**Objective**:
Render the lines of the entries below, from the line with "Click the YHWH addressee cell" through the end of the entries, as a numbered list that skips blank lines. Leave the pictures out of your answer.

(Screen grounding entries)
○ ○ ○

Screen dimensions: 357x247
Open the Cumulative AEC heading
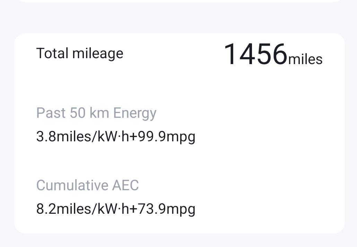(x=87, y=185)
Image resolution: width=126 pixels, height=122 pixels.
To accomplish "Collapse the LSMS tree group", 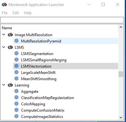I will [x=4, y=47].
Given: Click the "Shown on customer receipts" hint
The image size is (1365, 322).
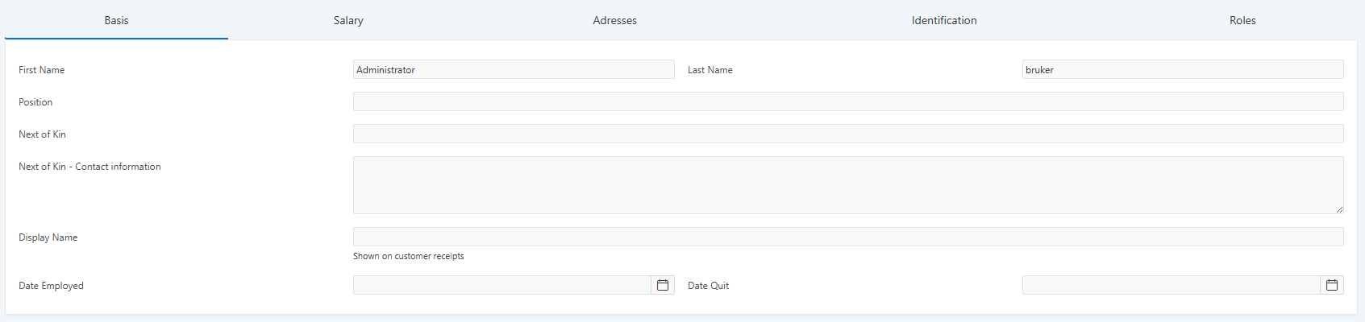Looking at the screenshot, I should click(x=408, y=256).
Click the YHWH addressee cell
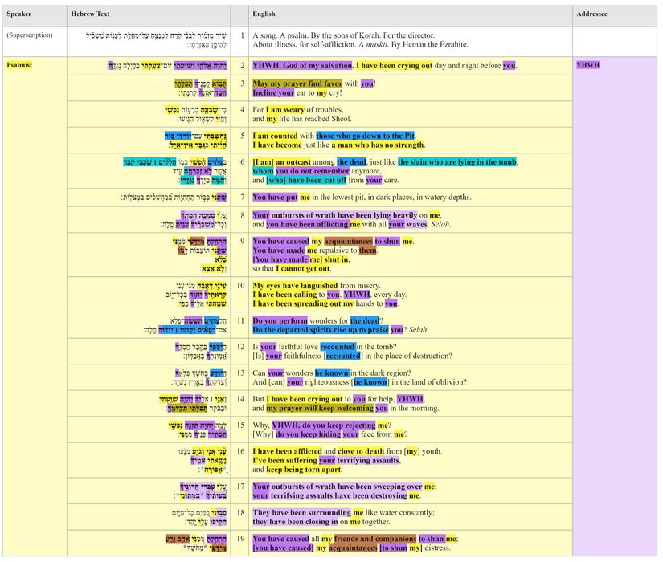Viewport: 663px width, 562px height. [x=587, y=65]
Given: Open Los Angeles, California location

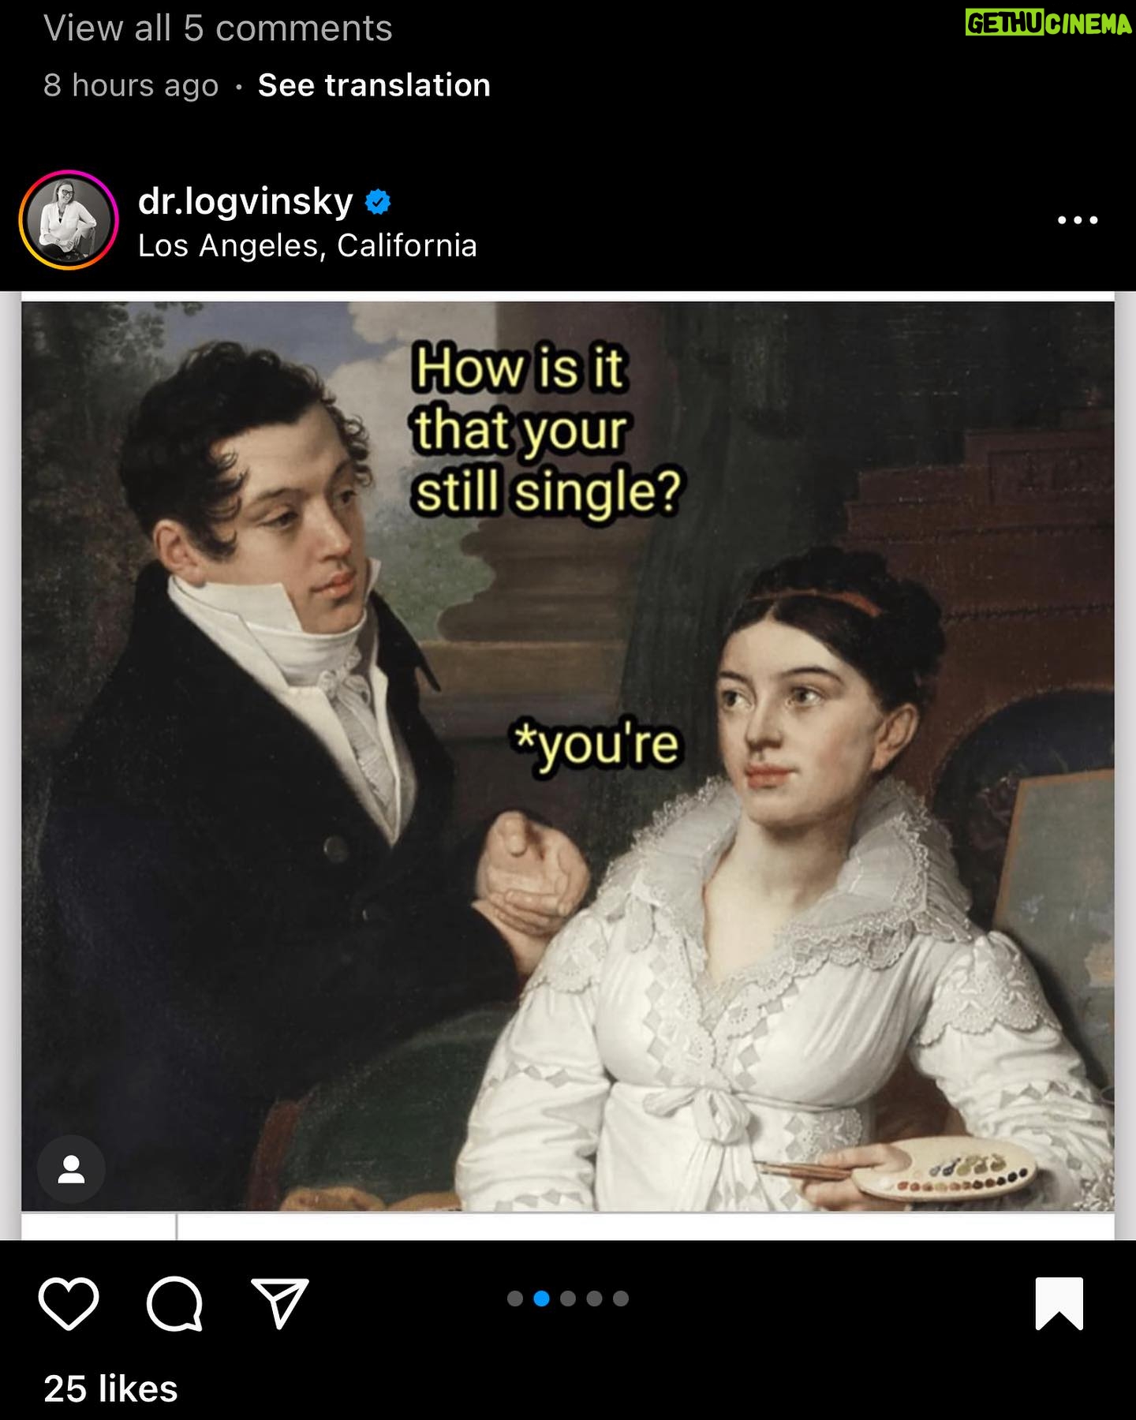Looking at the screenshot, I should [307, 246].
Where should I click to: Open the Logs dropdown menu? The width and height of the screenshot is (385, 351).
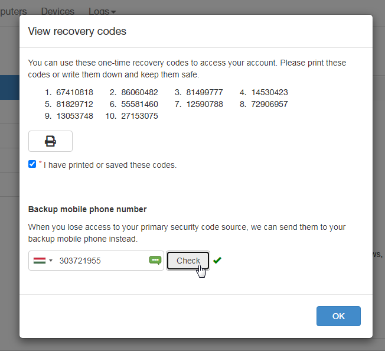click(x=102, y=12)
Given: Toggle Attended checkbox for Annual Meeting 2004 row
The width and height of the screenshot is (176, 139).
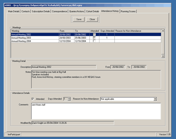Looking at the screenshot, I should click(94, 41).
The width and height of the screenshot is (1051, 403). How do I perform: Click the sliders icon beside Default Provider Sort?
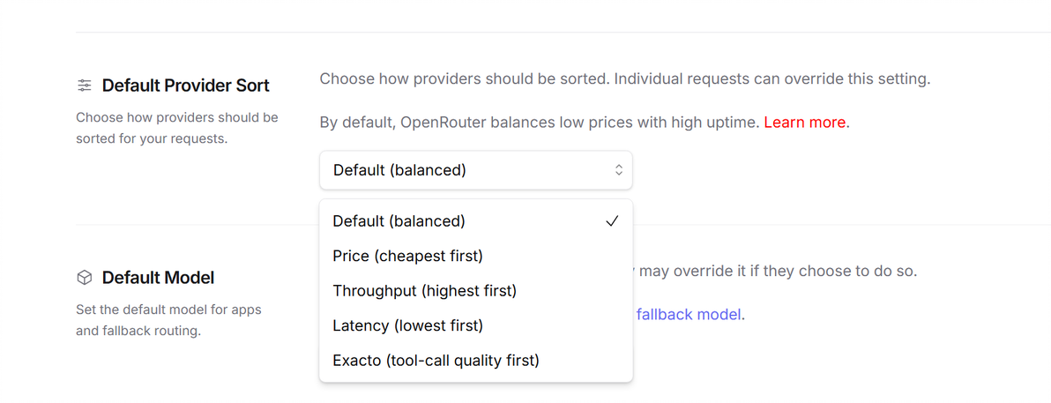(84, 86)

○ ○ ○

**Final result**:
1. Click the YHWH addressee cell
2. Viewport: 663px width, 562px height. [x=587, y=65]
3. Given: Open Los Angeles, California location
4. Looking at the screenshot, I should [307, 246].
5. Where should I click to: Open the Logs dropdown menu? The width and height of the screenshot is (385, 351).
6. click(x=102, y=12)
7. Given: Toggle Attended checkbox for Annual Meeting 2004 row
8. The width and height of the screenshot is (176, 139).
9. Looking at the screenshot, I should click(94, 41).
10. The width and height of the screenshot is (1051, 403). How do I perform: Click the sliders icon beside Default Provider Sort?
11. (84, 86)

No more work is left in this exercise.